Personal information
- Full name: Rebecca Moody
- Born: 16 March 1980 (age 46) Irvine, North Ayrshire, United Kingdom
- Occupations: Horse breeder, trainer and dressage competitor
- Website: moodydressage.co.uk

Medal record
Representing Great Britain
Olympic Games
| Bronze medal – third place | 2024 Paris | Team dressage |
World Championships
| Silver medal – second place | 2026 Aachen | Team dressage |
European Championships
| Silver medal – second place | 2025 Crozet | Team dressage |
Dressage World Cup
| Gold medal – first place | 2026 Forth Worth | Individual dressage |

= Becky Moody =

British dressage competitor

Rebecca Moody (born 16 March 1980 in Irvine, North Ayrshire, United Kingdom) is a British horse breeder and dressage competitor based in Yorkshire. In 2024 she joined the British dressage team at short notice to win a bronze team medal at the 2024 Paris Olympics. As of January 2026, she is ranked second in the FEI Dressage World Ranking for Athletes CDI3*/CDIO3* and above.

==Early life==
Becky Moody was born on 16 March 1980 in Irvine, North Ayrshire. She lived in Scotland until the family moved to the small hamlet of Gunthwaite, near Barnsley, when she was six. She has two elder sisters, Hannah and Sarah. When she was fourteen she was a keen member of the Rockwood Harriers which was a branch of the Pony Club. She and her horse Maximillian were identified as the British Pony Team's reserve in 1994. A year later she won the individual and team tests at Hickstead International with Hannah’s 15hh Highland x Thoroughbred, Sir Fred. She then went on to represent Great Britain at four U21 European Championships with Jordas and Kwadraat winning two team bronze medals. In 2000 and 2001, Becky was the highest placed Brit.

==Career==
In 2015, she came of notice when she won the Dressage Future Elite winners at the Horse of the Year Show. Her eight year old gelding horse was Carinsio who belonged to Julie Lockey and he was the son of Painted Black. Carinsio was creating high scores and with Moody the horse scored over 77% despite some error.

Moody went on to achieve several victories in the grand prix Premier League. Carinsio achieved more despite some injuries before he was retired in 2021.

In March 2024, she and her horse Jagerbomb won the event at Addington organised by the International Federation for Equestrian Sports (FEI). She takes credit for the ten years it took to breed Jagerbomb who is named for the alcoholic drink and because her grandfather was known as "bomb".

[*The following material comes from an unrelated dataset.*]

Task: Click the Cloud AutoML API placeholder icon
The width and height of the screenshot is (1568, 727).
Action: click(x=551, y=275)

In 2024, she went to the Paris Olympics as part of the British team and qualified for the finals. She was intended to the travelling reserve to the British dressage team of Charlotte Dujardin, Lottie Fry and Carl Hester. The team was named on 26 June 2024. Moody replaced Charlotte Dujardin after she pulled out after a video was published showing her whipping a horse during training
. Andrew Gould was named as the new alternate. Individually she and Jagerbomb did well in the dressage performing to Tom Jones' You're a Sex Bomb - a tune she had initially rejected as "too cheesy". She came eighth with a personal best score of over 84%. She and the British team scored a combined 232.492% to win a bronze medal behind gold medallists Germany and silver medallists Denmark.

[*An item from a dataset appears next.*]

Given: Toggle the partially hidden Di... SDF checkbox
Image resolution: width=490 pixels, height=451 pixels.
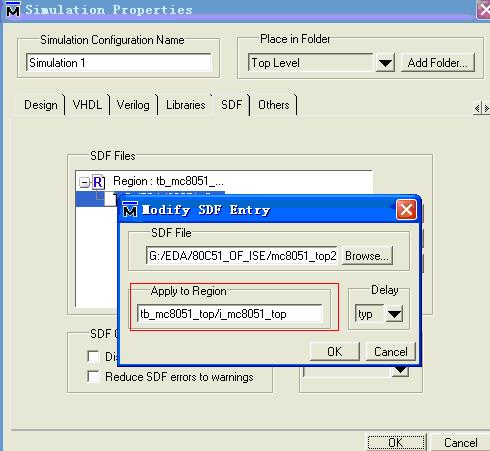Looking at the screenshot, I should point(93,356).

At the 2025 London International Horse Show, she placed 2nd in the FEI Dressage World Cup™ Freestyle to Music, with a high score of 86.41% set to a mix of festive soundtracks.

As of January 2026, she is ranked second in the FEI Dressage World Ranking for Athletes CDI3*/CDIO3* and above.

She and her elder sister Hannah Moody run Moody Dressage in South Yorkshire. She also writes a popular humorous blog for Jaegerbomb, about their mutual adventures.